The records below must be copied in full; omit the images.

> **Given data**:
****

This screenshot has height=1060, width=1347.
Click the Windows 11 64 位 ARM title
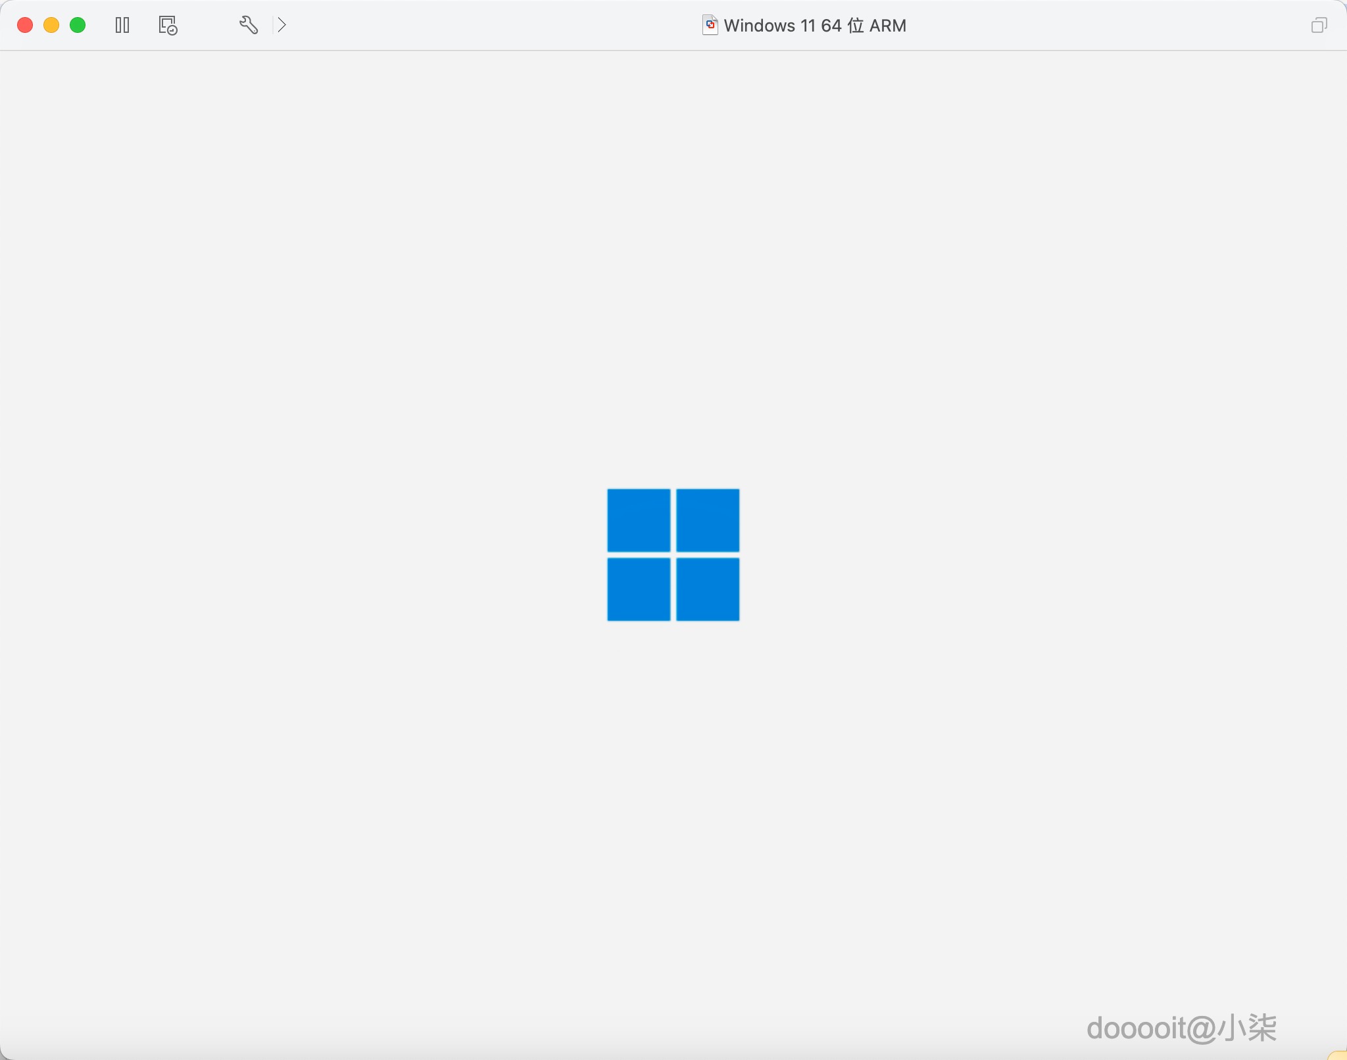[x=814, y=26]
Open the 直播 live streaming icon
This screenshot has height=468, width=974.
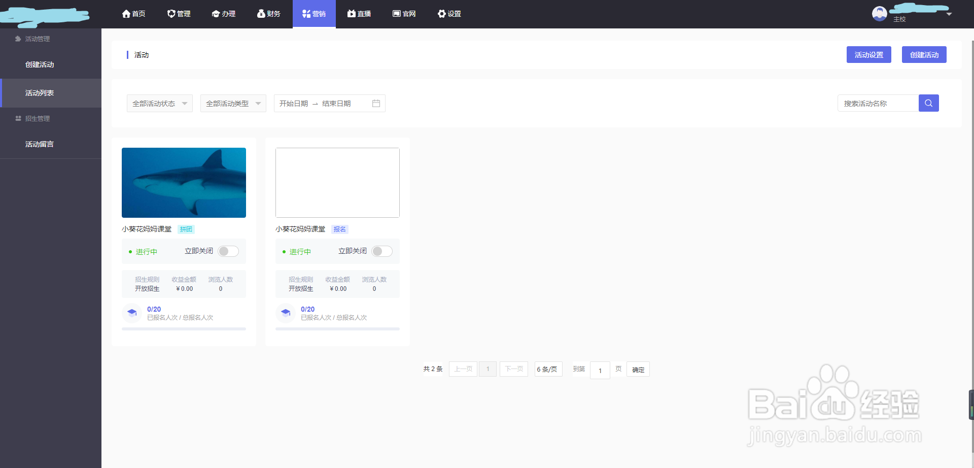tap(351, 14)
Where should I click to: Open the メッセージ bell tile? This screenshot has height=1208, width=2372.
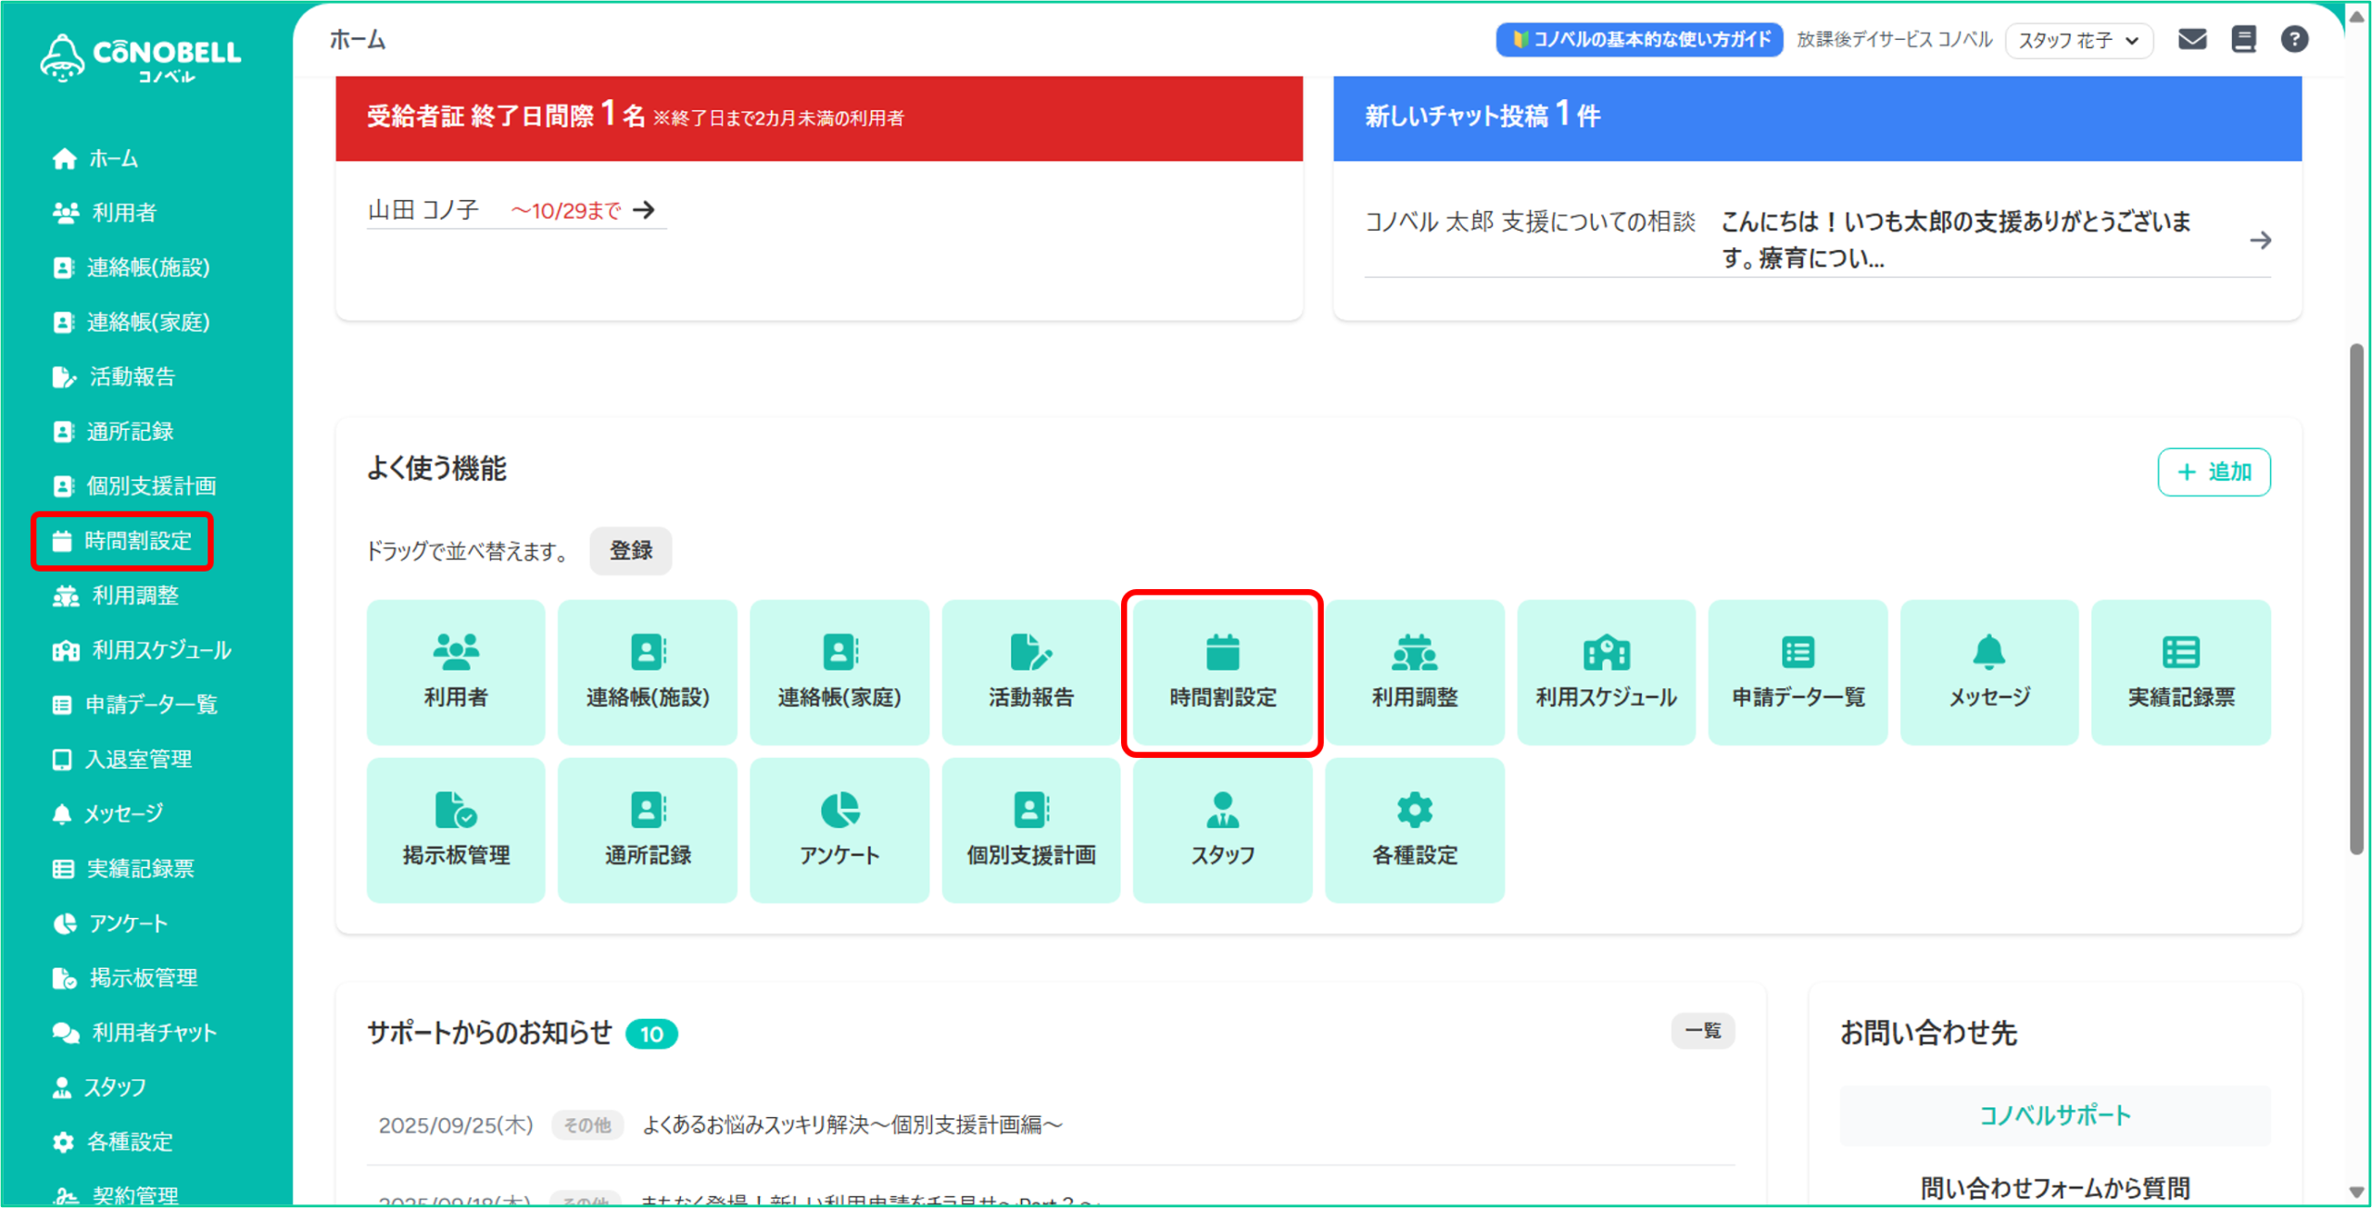pos(1988,673)
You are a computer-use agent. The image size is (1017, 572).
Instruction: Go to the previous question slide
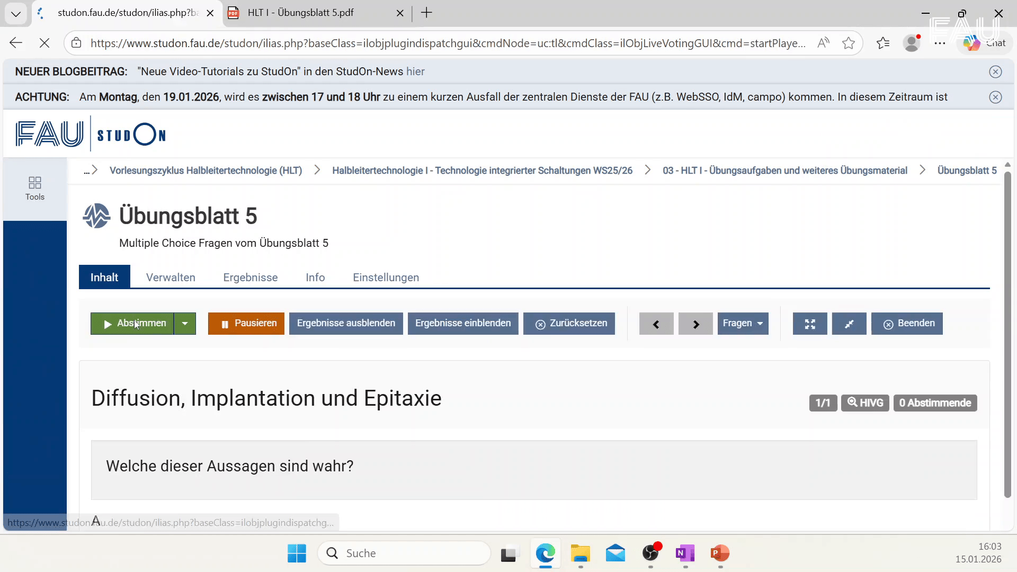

****

> **Answer space**:
This screenshot has height=1060, width=1347.
Click the Windows 11 64 位 ARM title
[x=814, y=26]
Open the 直播 live streaming icon
This screenshot has height=468, width=974.
tap(351, 14)
Where should I click to: Open the メッセージ bell tile? This screenshot has height=1208, width=2372.
pos(1988,673)
You are a computer-use agent. The image size is (1017, 572).
Instruction: Go to the previous question slide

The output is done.